News for September 18, 2017

Featured this week: In state law news:
Featured this week:

HR manager who refused to disclose romantic relationship with subordinate lawfully terminated
An employer did not violate Title VII or the FLSA by firing its HR manager for violating company policy when she helped hire a store manager without disclosing their romantic connection and then refused to answer questions about their relationship once employees complained.

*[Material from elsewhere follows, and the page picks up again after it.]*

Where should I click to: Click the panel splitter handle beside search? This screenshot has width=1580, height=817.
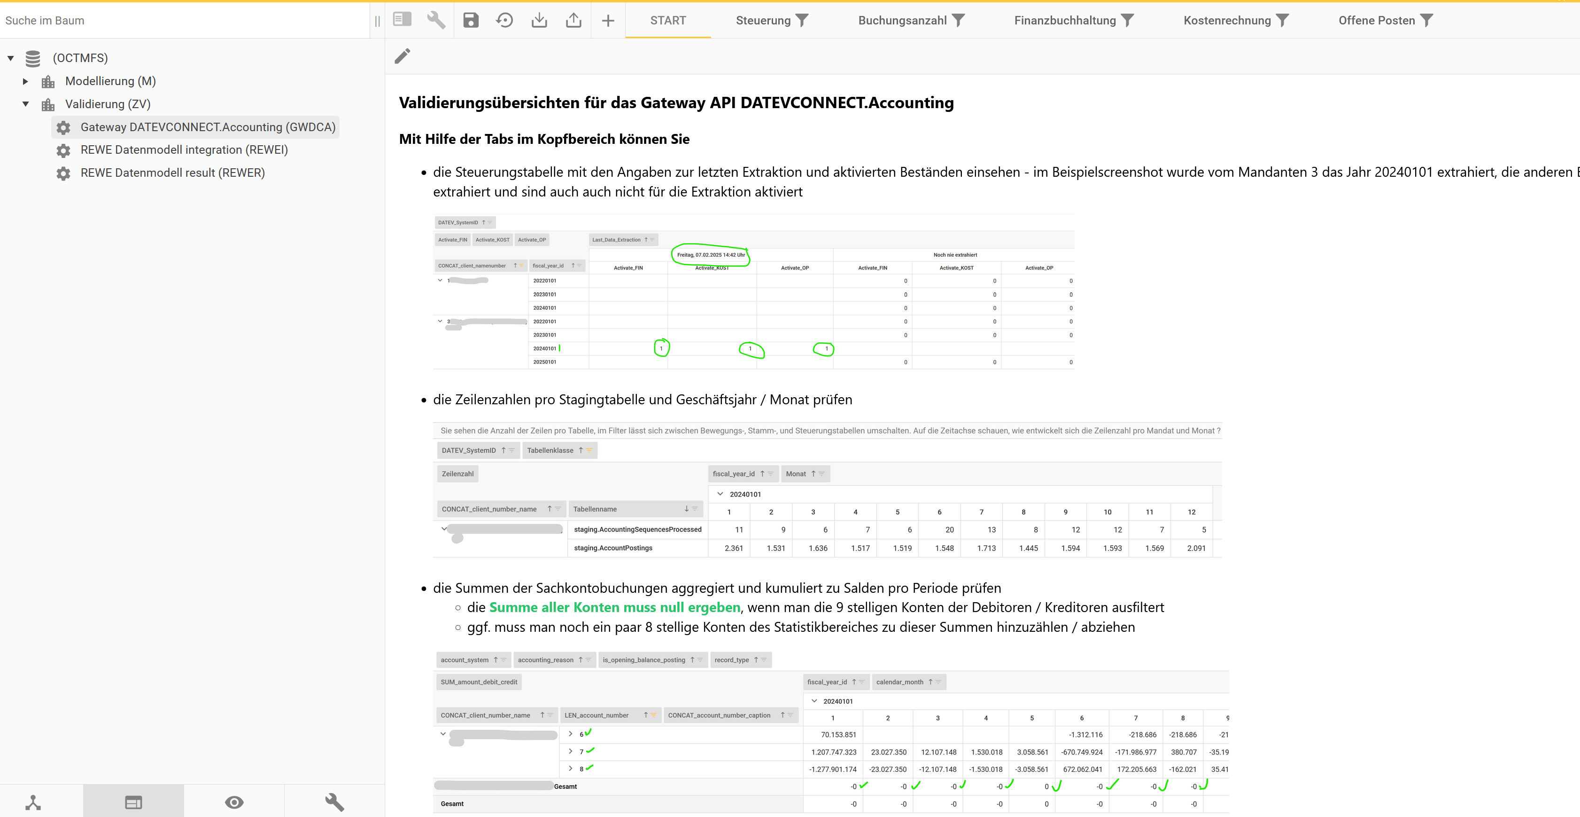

Affirming dismissal of her gender bias and retaliation claims on summary judgment, the Seventh Circuit found no evidence suggesting that she was treated less favorably than male supervisors who were romantically involved with a subordinate, that she reasonably believed questioning her about her relationship constituted sexual harassment, or that her previous FLSA reports played any role in her termination. (Owens v Old Wisconsin Sausage Co Inc, 7thCir, August 31, 2017, Rovner, I.)

Applicant's failure to communicate regarding testing difficulties dooms reasonable accommodation claim
Because a blind job applicant failed to communicate with her prospective employer regarding the difficulties presented by its required computer testing, she interrupted the ADA's interactive process, a federal magistrate judge in Colorado stated in finding the applicant was precluded from claiming the municipal employer failed to provide a reasonable accommodation. "To hold otherwise," wrote the magistrate "would allow per se liability against an employer each time the initial accommodation provided is ultimately unsuccessful, or ineffective, in enabling the employee to perform the requisite job functions. The ADA's interactive process does not contemplate such liability and the court declines to permit it here." (McFarland v City and County of Denver, DColo, September 5, 2017, Tafoya, K.)

Sex discrimination claim of male employee, fired after attending pregnant wife's appointment, fails
Agreeing with the consensus of the only two cases to squarely address whether a man can bring a discrimination claim under Title VII, as amended by the Pregnancy Discrimination Act, based solely on his wife's pregnancy—that the male must allege he was discriminated against because of his sex—a federal district court in Mississippi found that a male employee's estate failed to plausibly suggest he was treated less favorably than those outside his protected class. Thus, the estate's sex discrimination claim failed as a matter of law. (Estate of Pennington v Southern Motion, Inc, NDMiss, September 6, 2017, Brown, D.)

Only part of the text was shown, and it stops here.